» Description of the task: From the data below, restate every line word for word.

[Stored data entries]
.....

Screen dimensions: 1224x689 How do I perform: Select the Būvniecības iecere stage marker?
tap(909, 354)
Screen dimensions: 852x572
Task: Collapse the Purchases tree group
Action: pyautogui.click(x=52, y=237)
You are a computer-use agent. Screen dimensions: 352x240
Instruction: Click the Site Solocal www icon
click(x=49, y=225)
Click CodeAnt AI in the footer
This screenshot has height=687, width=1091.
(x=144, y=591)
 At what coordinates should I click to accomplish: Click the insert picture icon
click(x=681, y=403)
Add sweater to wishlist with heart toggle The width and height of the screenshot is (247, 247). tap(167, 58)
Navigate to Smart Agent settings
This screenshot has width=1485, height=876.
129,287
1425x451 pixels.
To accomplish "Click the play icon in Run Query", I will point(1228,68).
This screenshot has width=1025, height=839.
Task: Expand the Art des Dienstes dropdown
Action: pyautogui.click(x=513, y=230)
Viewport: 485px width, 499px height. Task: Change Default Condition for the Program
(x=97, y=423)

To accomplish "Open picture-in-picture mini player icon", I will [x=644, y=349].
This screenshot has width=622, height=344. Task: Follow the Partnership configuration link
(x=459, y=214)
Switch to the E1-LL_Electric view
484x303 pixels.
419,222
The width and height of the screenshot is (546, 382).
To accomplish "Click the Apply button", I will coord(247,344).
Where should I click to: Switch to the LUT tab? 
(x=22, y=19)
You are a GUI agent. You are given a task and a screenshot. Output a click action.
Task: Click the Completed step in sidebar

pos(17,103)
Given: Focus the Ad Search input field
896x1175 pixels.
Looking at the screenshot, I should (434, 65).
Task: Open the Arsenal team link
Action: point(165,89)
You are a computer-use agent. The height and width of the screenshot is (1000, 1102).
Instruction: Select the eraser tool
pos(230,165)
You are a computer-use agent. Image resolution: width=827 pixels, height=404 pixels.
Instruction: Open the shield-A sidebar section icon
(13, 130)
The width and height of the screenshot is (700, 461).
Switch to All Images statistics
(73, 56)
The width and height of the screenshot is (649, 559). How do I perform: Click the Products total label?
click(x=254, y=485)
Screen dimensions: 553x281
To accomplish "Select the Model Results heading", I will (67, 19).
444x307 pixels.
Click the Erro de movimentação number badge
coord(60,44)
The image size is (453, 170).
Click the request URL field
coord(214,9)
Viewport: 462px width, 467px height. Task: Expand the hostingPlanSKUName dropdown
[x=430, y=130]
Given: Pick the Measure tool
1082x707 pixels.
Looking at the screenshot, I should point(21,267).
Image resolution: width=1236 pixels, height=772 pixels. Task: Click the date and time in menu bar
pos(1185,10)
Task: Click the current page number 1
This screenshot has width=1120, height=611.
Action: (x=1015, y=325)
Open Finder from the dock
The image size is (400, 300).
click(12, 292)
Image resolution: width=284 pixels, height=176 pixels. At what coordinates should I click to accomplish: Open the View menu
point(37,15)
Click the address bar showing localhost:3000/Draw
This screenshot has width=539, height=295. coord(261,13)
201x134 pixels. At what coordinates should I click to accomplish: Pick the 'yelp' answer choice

.....

» Response area:
Screen dimensions: 1224x689 How do I perform: Select the Būvniecības iecere stage marker?
tap(909, 354)
Screen dimensions: 852x572
Task: Collapse the Purchases tree group
Action: pyautogui.click(x=52, y=237)
You are a computer-use agent. Screen dimensions: 352x240
Instruction: Click the Site Solocal www icon
click(x=49, y=225)
Click CodeAnt AI in the footer
This screenshot has height=687, width=1091.
(x=144, y=591)
 At what coordinates should I click to accomplish: Click the insert picture icon
click(x=681, y=403)
Add sweater to wishlist with heart toggle The width and height of the screenshot is (247, 247). tap(167, 58)
Navigate to Smart Agent settings
This screenshot has width=1485, height=876.
129,287
1425x451 pixels.
To accomplish "Click the play icon in Run Query", I will point(1228,68).
This screenshot has width=1025, height=839.
Task: Expand the Art des Dienstes dropdown
Action: pyautogui.click(x=513, y=230)
Viewport: 485px width, 499px height. Task: Change Default Condition for the Program
(x=97, y=423)

To accomplish "Open picture-in-picture mini player icon", I will [x=644, y=349].
This screenshot has width=622, height=344. Task: Follow the Partnership configuration link
(x=459, y=214)
Switch to the E1-LL_Electric view
484x303 pixels.
419,222
The width and height of the screenshot is (546, 382).
To accomplish "Click the Apply button", I will coord(247,344).
Where should I click to: Switch to the LUT tab? 
(x=22, y=19)
You are a GUI agent. You are given a task and a screenshot. Output a click action.
Task: Click the Completed step in sidebar

pos(17,103)
Given: Focus the Ad Search input field
896x1175 pixels.
Looking at the screenshot, I should (434, 65).
Task: Open the Arsenal team link
Action: point(165,89)
You are a computer-use agent. The height and width of the screenshot is (1000, 1102).
Instruction: Select the eraser tool
pos(230,165)
You are a computer-use agent. Image resolution: width=827 pixels, height=404 pixels.
Instruction: Open the shield-A sidebar section icon
(13, 130)
The width and height of the screenshot is (700, 461).
Switch to All Images statistics
(73, 56)
The width and height of the screenshot is (649, 559). How do I perform: Click the Products total label?
click(x=254, y=485)
Screen dimensions: 553x281
To accomplish "Select the Model Results heading", I will (67, 19).
444x307 pixels.
Click the Erro de movimentação number badge
coord(60,44)
The image size is (453, 170).
Click the request URL field
coord(214,9)
Viewport: 462px width, 467px height. Task: Expand the hostingPlanSKUName dropdown
[x=430, y=130]
Given: Pick the Measure tool
1082x707 pixels.
Looking at the screenshot, I should point(21,267).
Image resolution: width=1236 pixels, height=772 pixels. Task: Click the date and time in menu bar
pos(1185,10)
Task: Click the current page number 1
This screenshot has width=1120, height=611.
Action: (x=1015, y=325)
Open Finder from the dock
The image size is (400, 300).
click(12, 292)
Image resolution: width=284 pixels, height=176 pixels. At what coordinates should I click to accomplish: Open the View menu
point(37,15)
Click the address bar showing localhost:3000/Draw
This screenshot has width=539, height=295. coord(261,13)
201x134 pixels. At what coordinates should I click to accomplish: Pick the 'yelp' answer choice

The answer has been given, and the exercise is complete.